Machado diz que propinas a políticos não foram doações oficiais

O ex-presidente da Transpetro, Sérgio Machado, entregou planilhas para a Procuradoria-Geral da República (PGR).

O ex-presidente da Transpetro, Sérgio Machado, entregou planilhas para a Procuradoria-Geral da República (PGR), onde apontou que 76% dos recursos entre os anos de 2003 e 2014 que chegaram às mãos de vários políticos não foram contabilizados como doação eleitoral na Justiça Eleitoral.

De acordo com a Folha de São Paulo, a quantidade que o delator assumiu ter entregado foi de R$ 106,3 milhões em "vantagens ilícitas", ele ainda separou os pagamentos em duas versões, a primeira foi em "vantagens ilícitas em doações oficiais”, onde a quantidade de recursos chegam a R$ 25,3 milhões e, o segunda em "vantagens ilícitas em dinheiro", que chegam a R$ 81 milhões.
Imagem: GloboMachado diz que propinas a políticos não foram doações oficiais(Imagem:Globo)Machado diz que propinas a políticos não foram doações oficiais
De acordo com a delação de Machado alguns políticos foram beneficiados pelos dois caminhos. Machado afirmou que para o presidente do Senado, Renan Calheiros (PMDB-AL), repassou ao todo a quantia de R$ 32 milhões. E para o presidente em exercício Michel Temer (PMDB-SP) e o ex-candidato a prefeito de São Paulo Gabriel Chalita (PMDB), a quantia passada como forma de doação eleitoral no ano de 2012 foi de R$ 1,5 milhão.

Ainda de acordo com Machado, para o ex-presidente José Sarney (PMDB-AP), a quantia entregue foi de R$ 18,5 milhões, sendo que apenas R$ 2,25 milhões foram para doações eleitorais. Já para o ministro do Turismo, Henrique Alves (PMDB-RN), Machado afirmou que o dinheiro entregue sempre foram para doações eleitorais, entre 2008 e 2014, a quantia somada chegou a R$ 1,55 milhão.

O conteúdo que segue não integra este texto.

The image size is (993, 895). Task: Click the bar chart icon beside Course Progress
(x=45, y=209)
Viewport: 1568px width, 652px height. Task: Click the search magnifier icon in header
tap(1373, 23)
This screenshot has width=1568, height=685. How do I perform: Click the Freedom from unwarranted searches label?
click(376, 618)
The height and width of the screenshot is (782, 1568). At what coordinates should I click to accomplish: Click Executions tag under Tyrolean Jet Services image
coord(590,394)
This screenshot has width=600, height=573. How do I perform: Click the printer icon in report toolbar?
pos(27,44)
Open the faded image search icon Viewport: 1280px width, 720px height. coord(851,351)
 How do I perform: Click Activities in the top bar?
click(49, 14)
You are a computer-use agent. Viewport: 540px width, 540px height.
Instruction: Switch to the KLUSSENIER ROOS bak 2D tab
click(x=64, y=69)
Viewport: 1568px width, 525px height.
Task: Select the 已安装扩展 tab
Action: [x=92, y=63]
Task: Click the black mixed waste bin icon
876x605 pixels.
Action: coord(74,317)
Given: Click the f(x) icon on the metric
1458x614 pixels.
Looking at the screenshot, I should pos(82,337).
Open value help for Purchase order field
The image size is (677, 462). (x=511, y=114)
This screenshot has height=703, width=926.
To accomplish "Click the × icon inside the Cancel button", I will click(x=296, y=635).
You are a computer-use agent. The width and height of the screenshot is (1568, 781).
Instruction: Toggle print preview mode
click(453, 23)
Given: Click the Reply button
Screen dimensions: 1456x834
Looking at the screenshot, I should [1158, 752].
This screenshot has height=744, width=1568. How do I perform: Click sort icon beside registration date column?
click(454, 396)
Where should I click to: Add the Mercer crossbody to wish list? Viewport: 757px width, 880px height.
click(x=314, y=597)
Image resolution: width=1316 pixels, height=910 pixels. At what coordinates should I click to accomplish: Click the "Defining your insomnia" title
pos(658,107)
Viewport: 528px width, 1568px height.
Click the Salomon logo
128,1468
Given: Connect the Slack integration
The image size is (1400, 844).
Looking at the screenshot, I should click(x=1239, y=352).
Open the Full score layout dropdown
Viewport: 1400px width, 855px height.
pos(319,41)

O senador Romero Jucá (PMDB-RR), segundo Machado recebeu R$ 4,2 milhões para doações eleitorais e R$ 16,8 milhões em dinheiro. Os responsáveis pelas doações eleitorais teriam sido feitas pelas empreiteiras Camargo Corrêa, Queiroz Galvão e Galvão Engenharia. O senador Edison Lobão (PMDB-MA), foi beneficiado das duas formas sendo que R$ 2,7 milhões ele recebeu em doações e R$ 20,9 milhões em espécie.